Locate "763x800 pixels. At" in the data below, then output the line it is on and all following lines through the last, word for word. Skip any pictures.

[[ Records for the task, beginning ]]

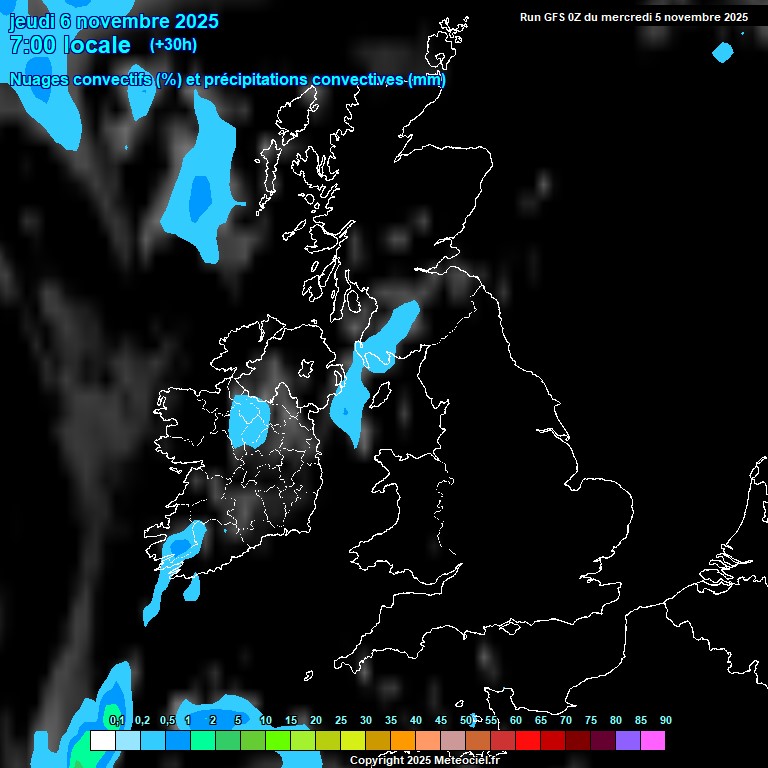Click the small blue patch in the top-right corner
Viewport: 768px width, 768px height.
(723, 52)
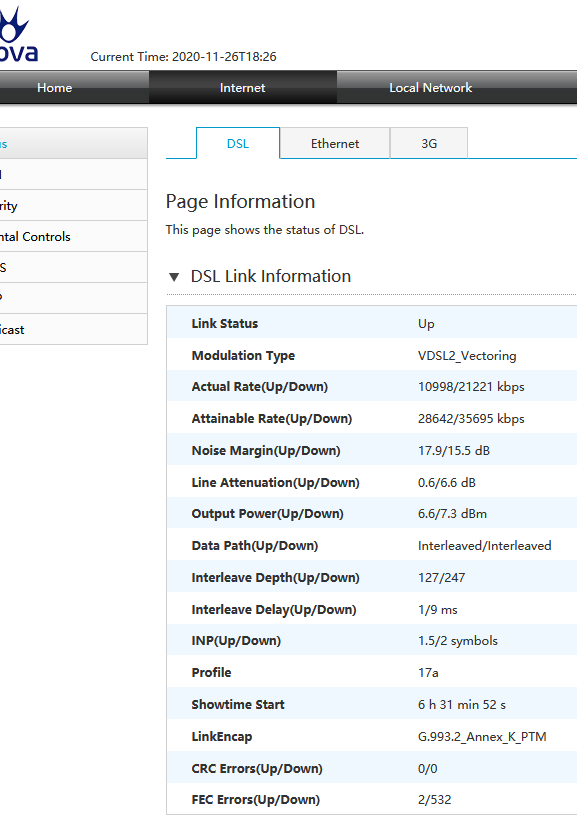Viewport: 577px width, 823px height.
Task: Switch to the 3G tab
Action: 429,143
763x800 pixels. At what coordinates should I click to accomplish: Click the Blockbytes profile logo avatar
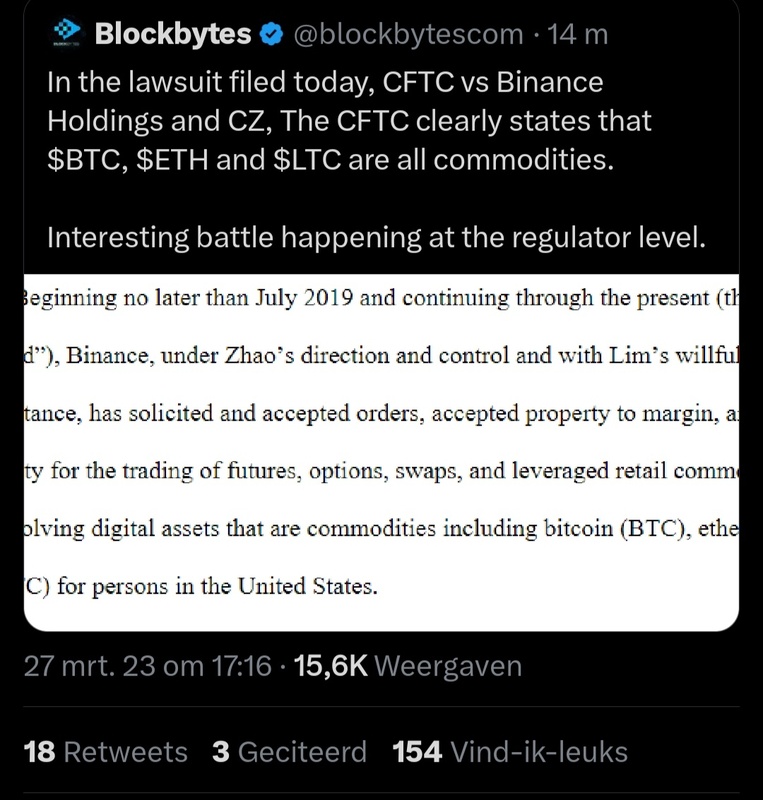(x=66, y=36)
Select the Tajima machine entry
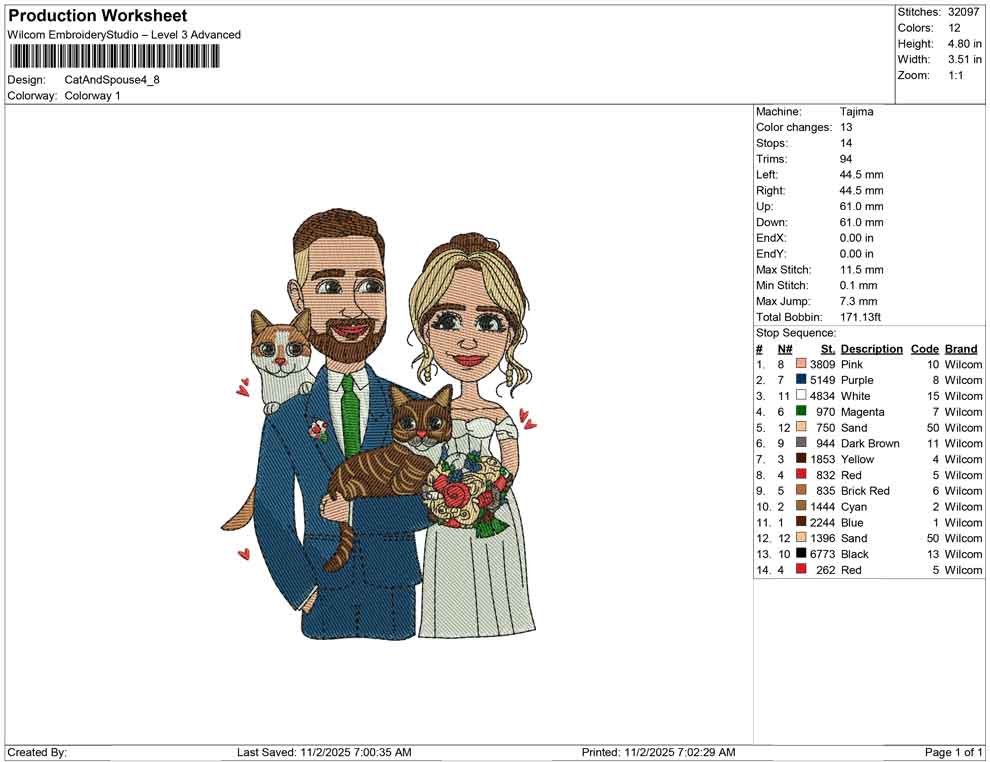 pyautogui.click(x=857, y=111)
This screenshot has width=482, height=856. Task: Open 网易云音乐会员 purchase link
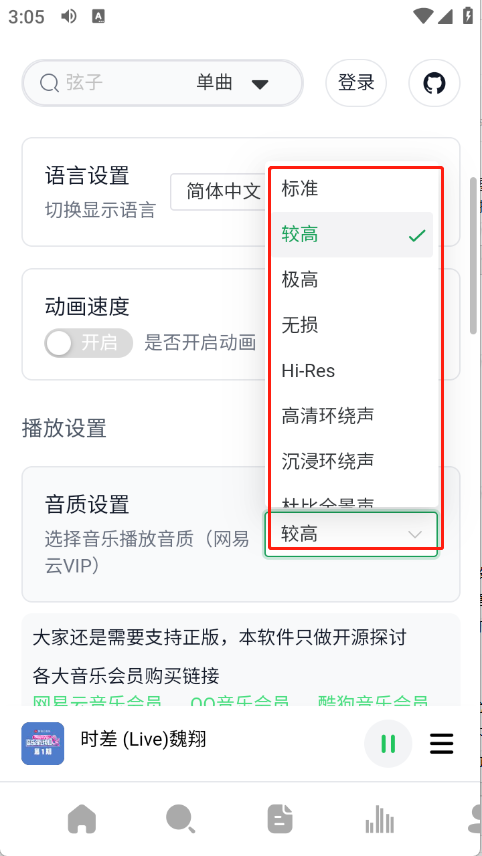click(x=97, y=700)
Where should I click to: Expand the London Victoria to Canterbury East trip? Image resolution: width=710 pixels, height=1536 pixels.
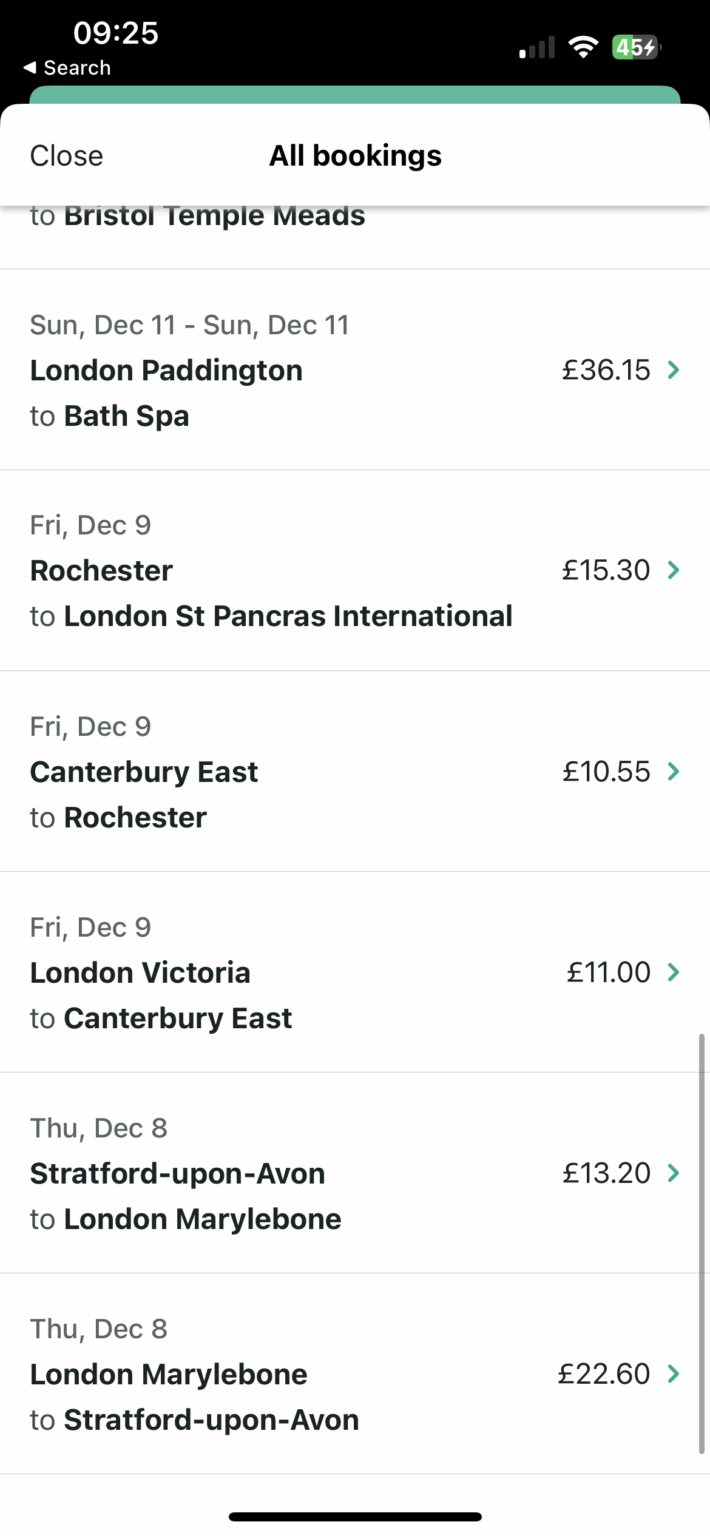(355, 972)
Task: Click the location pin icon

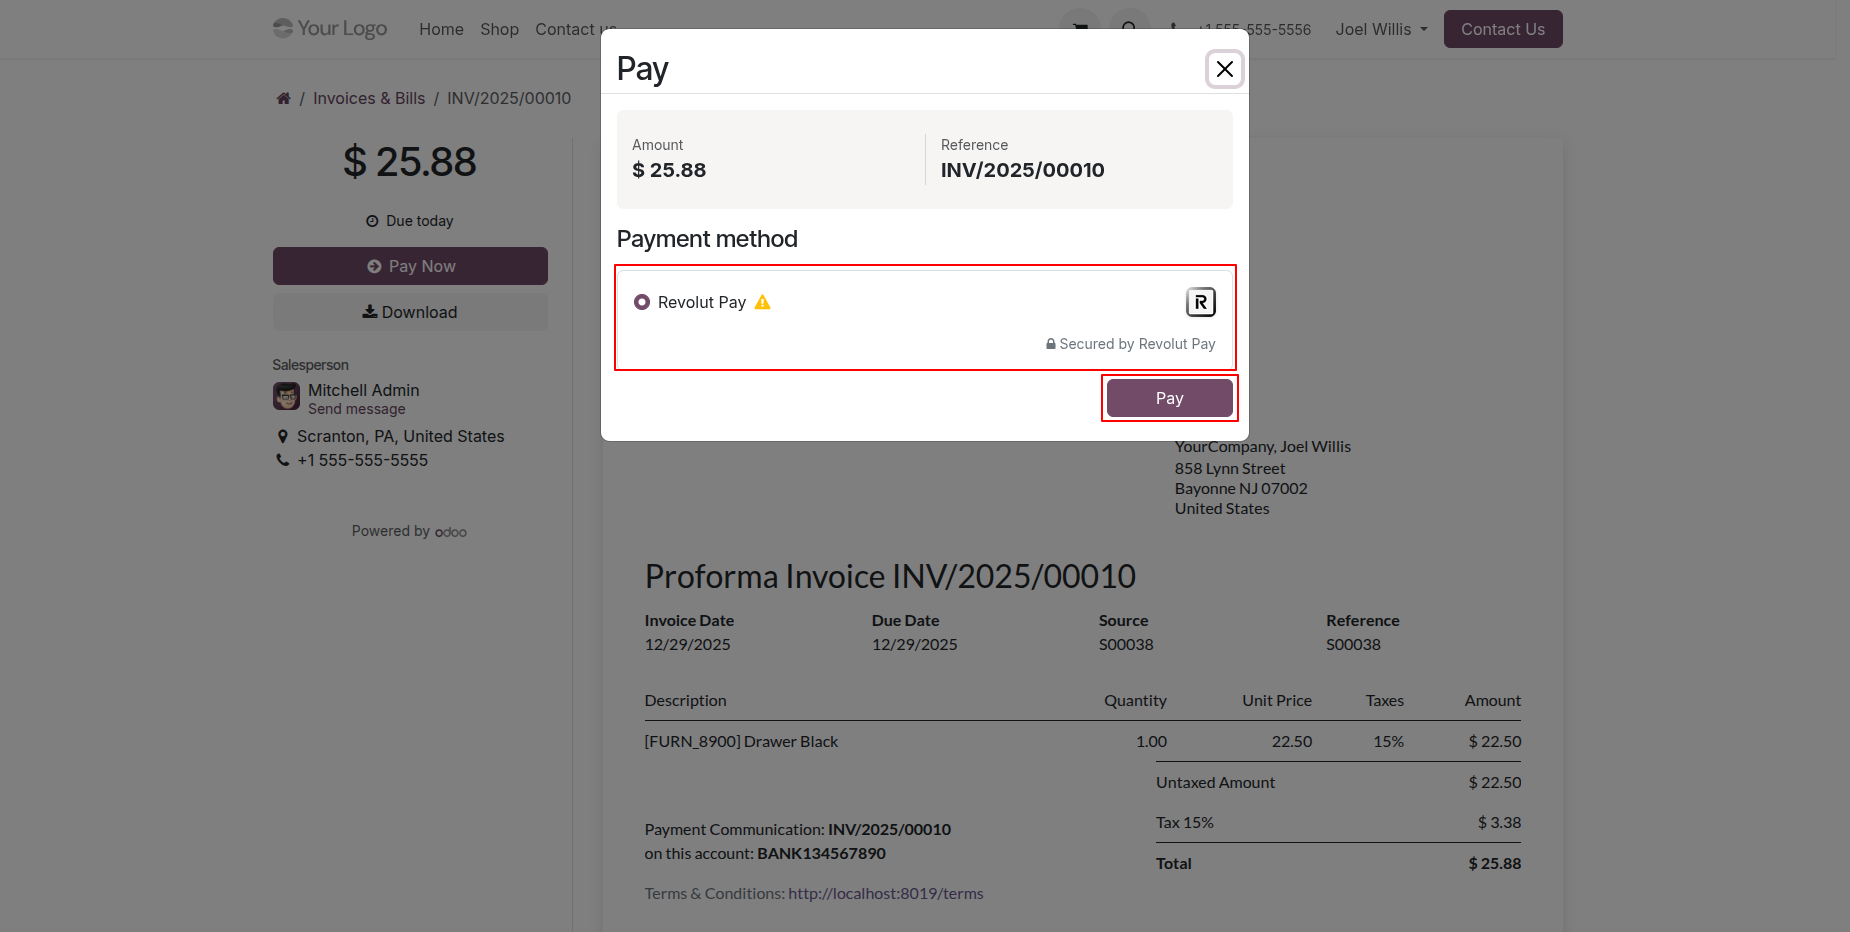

[[ Records for the task, end ]]

- Answer area
763x800 pixels. At what coordinates should I click to accomplish: Click the Blockbytes profile logo avatar
(x=66, y=36)
Select the Tajima machine entry
 pyautogui.click(x=857, y=111)
This screenshot has width=482, height=856. Task: Open 网易云音乐会员 purchase link
click(x=97, y=700)
Where should I click to: Expand the London Victoria to Canterbury East trip? Image resolution: width=710 pixels, height=1536 pixels.
(355, 972)
Task: Click the location pin icon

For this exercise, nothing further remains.